Advance Care Planning
Twenty years ago I was diagnosed with kidney cancer and had a nephrectomy (an operation to remove my kidney). By 2013 I had three more tumours and decided not to pursue treatment.
I’ve written before about my decision to ‘jump off the medical treadmill’.
What I meant by that is that I decided to turn down active (non-curative) medical treatment and enjoy this crucial time in my life.
I was wary not to let medical opinion unsettle me, and felt that there was a big push to ‘do battle’ and not wave the white flag too soon.
One of my notes from the time:
Life isn’t all about cure, treatment, hope in health improvement.
It was a huge choice to make but I felt time was very precious and there was still much to enjoy even though time may be limited.
After my decision I was referred to my local hospice and with the help of their brilliant and skilled team I was to refine the details of my advance care plan which included:
- Advance Decision to Refuse Treatment
- A detailed Advance Care Plan and Preferred Priorities of Care
- ReSPECT form
For me, and for my partner too, getting these things in place at the time was really important and reassuring. It helped us to feel stronger and more in control. We were able to get on with living our days.
The picture is shifting
I would like to explain why this has all proved so important recently.
Since my decision in 2013 to stop active treatment I knew I had two tumours on my solitary kidney (the other kidney was removed some years ago) and I knew I had a tumour on the adrenal gland.

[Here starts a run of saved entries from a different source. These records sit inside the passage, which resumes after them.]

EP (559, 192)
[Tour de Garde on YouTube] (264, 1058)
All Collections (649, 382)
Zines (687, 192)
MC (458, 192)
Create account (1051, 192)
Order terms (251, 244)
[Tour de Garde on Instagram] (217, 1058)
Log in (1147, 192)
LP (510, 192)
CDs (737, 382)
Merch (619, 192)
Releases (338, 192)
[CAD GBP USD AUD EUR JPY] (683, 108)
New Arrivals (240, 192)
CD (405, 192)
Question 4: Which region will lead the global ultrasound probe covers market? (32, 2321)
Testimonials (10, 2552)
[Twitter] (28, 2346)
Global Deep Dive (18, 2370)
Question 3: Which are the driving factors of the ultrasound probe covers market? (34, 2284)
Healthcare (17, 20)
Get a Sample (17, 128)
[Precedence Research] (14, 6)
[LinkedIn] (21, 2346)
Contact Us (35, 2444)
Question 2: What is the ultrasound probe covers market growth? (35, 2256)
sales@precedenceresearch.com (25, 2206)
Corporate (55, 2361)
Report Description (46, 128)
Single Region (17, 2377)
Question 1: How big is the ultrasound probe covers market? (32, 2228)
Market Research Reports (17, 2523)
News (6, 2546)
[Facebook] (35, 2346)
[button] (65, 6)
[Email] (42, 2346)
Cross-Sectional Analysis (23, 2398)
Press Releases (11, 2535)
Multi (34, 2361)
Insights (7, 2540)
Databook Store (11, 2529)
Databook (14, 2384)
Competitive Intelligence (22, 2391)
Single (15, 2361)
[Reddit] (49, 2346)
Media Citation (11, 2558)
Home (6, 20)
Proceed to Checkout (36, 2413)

I had an acute emergency recently and had to go to A&E. Over the following 24 hours I had a number of tests including a CT scan. This scan revealed that I now had four tumours on my kidney and the tumour on my adrenal gland were all much larger.
I ended up seeing a urologist and because he’d read my advance care planning documents there was no push to get me back into hospital, do more tests and explore any treatment options.
In fact my original decision seemed so unusual to the urologist that they thought they’d lost my paperwork or asked if I’d gone private for seven years as they had no scans — I said no I had just gone “off grid”!
Several days after this episode, I collapsed at home and had to call an ambulance. The fantastic ambulance men had read all my advance care planning paperwork and the ReSPECT form on the way to the call. So on arrival they already realised I wanted to be made comfortable at home and be firmly on the palliative route.
So, what lessons are there to be learnt?
I absolutely believe that completing the process of advance care planning and importantly the forms well in advance can help you to get what you want and make it more likely to happen.
I often think there are soft and hard things to do when it comes to preparing for the end of life.
I would say having conversations about wills, funerals etc are soft things that people can and should do — these are important and necessary.
But you need to do the hard stuff too. Thinking about forms like DNACPR, Advance Decision to Refuse Treatment, ReSPECT are just as important from what I’ve learnt and experienced.
It is your life, take control, seek advice and complete any paperwork well in advance. That’s my lesson to others.